Stored Program Computers and Modern CPUs

In the begining, logic and control were pretty much completely distinct from data.  In [tabulating machines, the data was on cards, and the programming was done by jumpers stored as jumper frames.  Then when electronic computers were being developed and data stored electronically, it was realized that the logic and controls could be represented as data and stored in memories right alongside the data.  Architecturally it might be worthwhile to treat each store differently but in principle they can be in one unified memory store. Regardless, code is data, we load binary machine codes from data store to ready them to run, so at some point the system is told to tread this data as code and it can execute on the hardware. Along the way many architectural variations have been tried, but architects have come to rely on the principle that the simpler and more consistent your architecture the better.  The most popular microprocessors have had word sizes of (power of 2) multiples of 8 bits.  Generation zero had 8 bit registers and 16 bit addresses, and sometimes had extended 16 bit operations.  The emergence of the 32 bit architecture was a bit of a watershed.  A 32 bit byte address can access 4Gbytes directly, which is more than big enough for most problems.  Currently, the state of the art is 64 bit words and addresses which covers more memory that we can build for the forseable future.  You could put a 64 bit processor on an SoC, but mostly it would be overkill.  Better to leave all that chip real estate for other useful functions.

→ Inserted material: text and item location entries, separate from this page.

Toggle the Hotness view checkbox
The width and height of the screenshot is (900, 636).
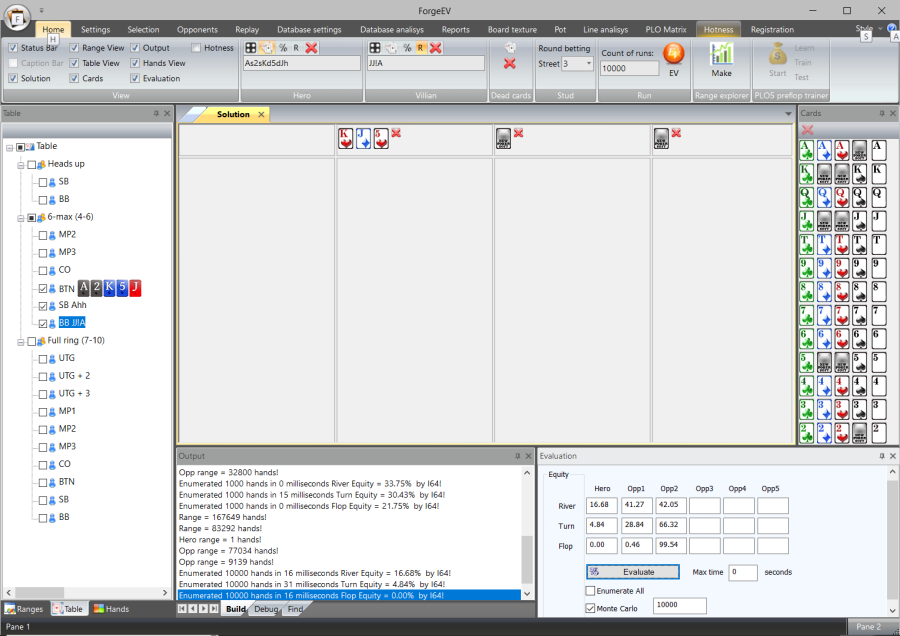pos(196,47)
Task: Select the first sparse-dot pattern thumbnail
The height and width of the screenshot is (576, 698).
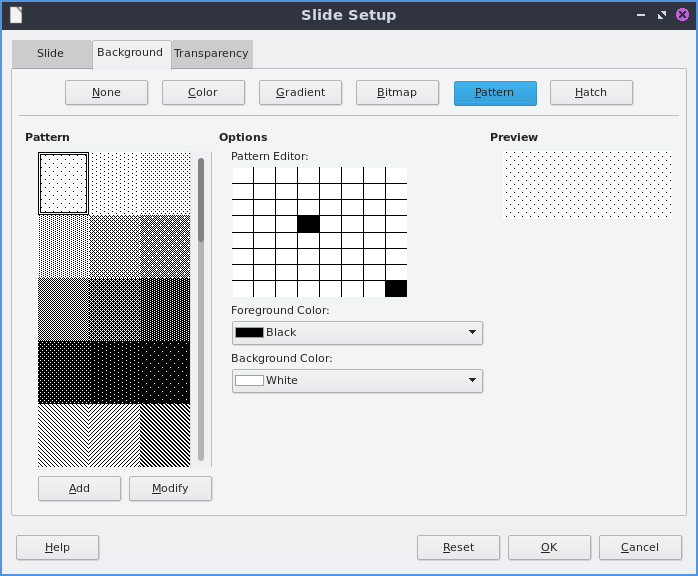Action: point(64,183)
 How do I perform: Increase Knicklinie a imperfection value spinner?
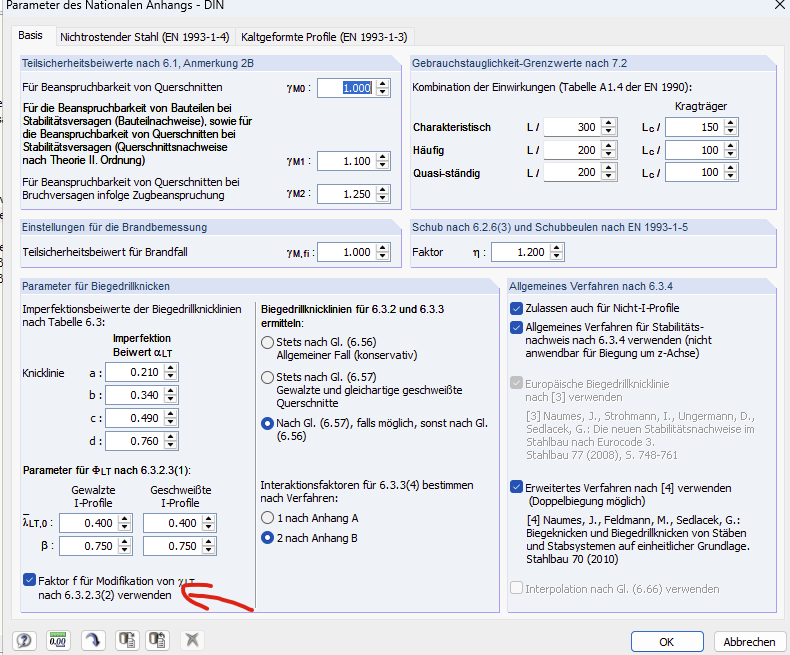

A Word about Virtualization

In NAND to Tetris, a whole layer of their abstraction called "Virtual Machine" is the target of high level language. While the concept of the virtual machine is actually key to how we can change a lot of the hardware details and still run pretty much the same software, the VM in their architecture stack is really a specific concept in high level language design that first became widespread with the Java language. The tools for that course are actually implemented in Java, so it is a natural fit, but I want to emphasize that the concept of virtualization is much more general.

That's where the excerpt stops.